━━━━━ MATERIAL SHOWN

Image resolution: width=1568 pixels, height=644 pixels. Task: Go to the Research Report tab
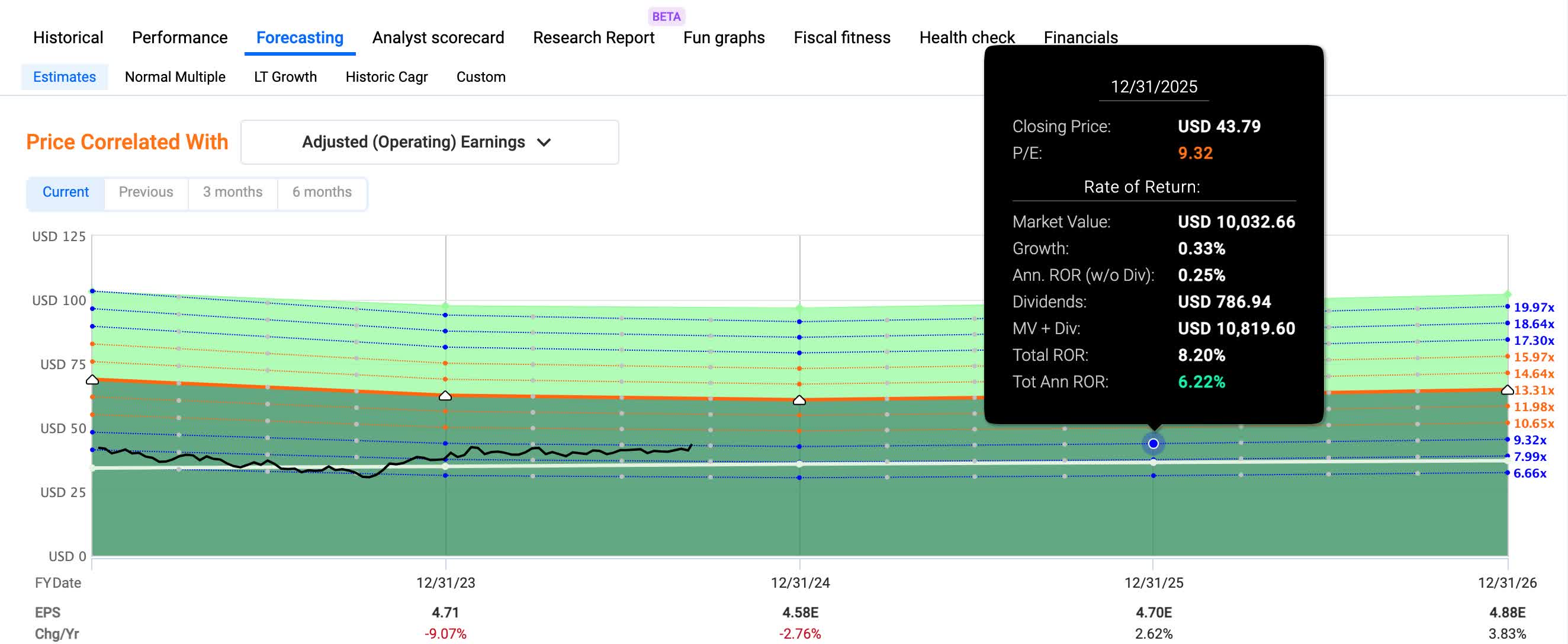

━━━━━━━━━━
━━━━━ MATERIAL SHOWN

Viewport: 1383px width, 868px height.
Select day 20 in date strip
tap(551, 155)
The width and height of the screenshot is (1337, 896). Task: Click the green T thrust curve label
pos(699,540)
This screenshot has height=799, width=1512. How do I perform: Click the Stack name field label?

━━━━━━━━━━

# PROBLEM DESCRIPTION
All that is needed is the exact run of lines above from the line containing "The width and" through the line containing "This screenshot has", both of them included.

# RESPONSE FOR THIS EXERCISE
The width and height of the screenshot is (1337, 896). Task: Click the green T thrust curve label
pos(699,540)
This screenshot has height=799, width=1512. How do I perform: Click the Stack name field label?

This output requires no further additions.